Angew. Chem. Int. Ed. Engl., published online 19 June 2012; doi: 10.1002/anie.201203897

Angew. Chem. Int. Ed. Engl., published online 19 June 2012; doi: 10.1002/anie.201203379

Several natural products contain cyclobutane rings thought to be biosynthesized via the [2+2] cycloaddition of alkenes. This reaction has been co-opted for the chemical synthesis of several cyclobutanes but is not suitable for the preparation of unsymmetrical compounds. Two reports now describe alternate routes to the proposed structure of the unsymmetrical pipercyclobutanamide A (shown), a P450 inhibitor isolated from the flowering vines Piper nigrum and Piper chaba. In particular, Gutekunst et al. use a desymmetrized cyclobutane derivative as a precursor for arylation and a rare olefination of an unactivated sp3 carbon. In contrast, Liu et al. use their recent methodology to expand a cyclopropane to a cyclobutenoate poised for conjugate addition of the final aryl substituent.
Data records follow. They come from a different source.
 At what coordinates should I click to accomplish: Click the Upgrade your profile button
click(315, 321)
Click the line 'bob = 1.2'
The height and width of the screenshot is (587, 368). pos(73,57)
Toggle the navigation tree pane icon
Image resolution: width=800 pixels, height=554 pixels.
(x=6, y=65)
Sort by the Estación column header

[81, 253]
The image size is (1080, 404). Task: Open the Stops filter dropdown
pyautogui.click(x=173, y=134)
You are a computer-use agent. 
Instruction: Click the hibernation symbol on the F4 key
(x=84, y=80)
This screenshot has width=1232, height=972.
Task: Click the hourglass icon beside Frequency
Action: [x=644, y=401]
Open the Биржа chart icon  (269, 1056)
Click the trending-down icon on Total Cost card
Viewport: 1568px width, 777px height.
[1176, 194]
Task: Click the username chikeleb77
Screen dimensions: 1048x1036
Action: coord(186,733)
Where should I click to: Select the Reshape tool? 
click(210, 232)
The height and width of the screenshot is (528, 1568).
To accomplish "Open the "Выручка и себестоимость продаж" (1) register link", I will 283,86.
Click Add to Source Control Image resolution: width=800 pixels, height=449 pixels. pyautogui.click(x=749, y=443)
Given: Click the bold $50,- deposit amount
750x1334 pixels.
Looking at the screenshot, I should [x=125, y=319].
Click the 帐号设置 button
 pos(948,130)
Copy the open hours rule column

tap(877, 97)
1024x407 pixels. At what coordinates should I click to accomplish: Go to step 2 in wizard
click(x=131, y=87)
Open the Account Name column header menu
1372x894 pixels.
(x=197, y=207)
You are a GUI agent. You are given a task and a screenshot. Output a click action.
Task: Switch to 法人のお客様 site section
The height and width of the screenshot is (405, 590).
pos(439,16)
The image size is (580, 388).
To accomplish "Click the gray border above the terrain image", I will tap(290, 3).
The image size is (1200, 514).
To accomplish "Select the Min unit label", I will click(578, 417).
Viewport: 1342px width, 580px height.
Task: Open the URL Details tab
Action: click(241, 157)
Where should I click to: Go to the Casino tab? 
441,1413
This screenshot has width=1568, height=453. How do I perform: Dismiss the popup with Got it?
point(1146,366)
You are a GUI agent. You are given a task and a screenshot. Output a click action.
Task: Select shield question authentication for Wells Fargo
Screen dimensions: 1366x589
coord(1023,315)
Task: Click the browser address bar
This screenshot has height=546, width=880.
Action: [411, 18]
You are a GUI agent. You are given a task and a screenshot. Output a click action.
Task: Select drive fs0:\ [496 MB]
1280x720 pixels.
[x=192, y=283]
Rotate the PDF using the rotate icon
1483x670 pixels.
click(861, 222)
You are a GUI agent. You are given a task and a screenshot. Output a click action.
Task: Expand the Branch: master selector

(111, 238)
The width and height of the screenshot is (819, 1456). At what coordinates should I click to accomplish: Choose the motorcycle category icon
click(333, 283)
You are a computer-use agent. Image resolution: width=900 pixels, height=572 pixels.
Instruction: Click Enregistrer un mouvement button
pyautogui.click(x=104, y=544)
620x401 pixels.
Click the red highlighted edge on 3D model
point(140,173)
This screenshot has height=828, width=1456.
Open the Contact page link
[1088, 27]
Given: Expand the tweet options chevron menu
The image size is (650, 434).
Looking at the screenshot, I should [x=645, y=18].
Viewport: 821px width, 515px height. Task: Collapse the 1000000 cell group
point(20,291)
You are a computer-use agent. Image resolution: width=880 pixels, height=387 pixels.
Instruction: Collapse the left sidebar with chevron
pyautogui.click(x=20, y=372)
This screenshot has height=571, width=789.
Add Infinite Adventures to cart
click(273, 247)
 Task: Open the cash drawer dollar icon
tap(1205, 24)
Inclusion of an alkene reduction step allowed these authors to make the proposed structure for the related piperchabamide G as well. Surprisingly, both papers noted that the chemical characterization of the newly synthesized molecules did not match that of the natural product. On the basis of NMR analysis and the potential for a [4+2] cycloaddition to form a cyclohexene scaffold from the same precursors, Liu et al. examined all six-membered ring products from P. nigrum and P. chaba. This analysis revealed pipercyclobutanamide A and piperchabamide G to be identical to chabamide (also shown) and nigramide F, respectively, correcting the record for further biological application of these molecule.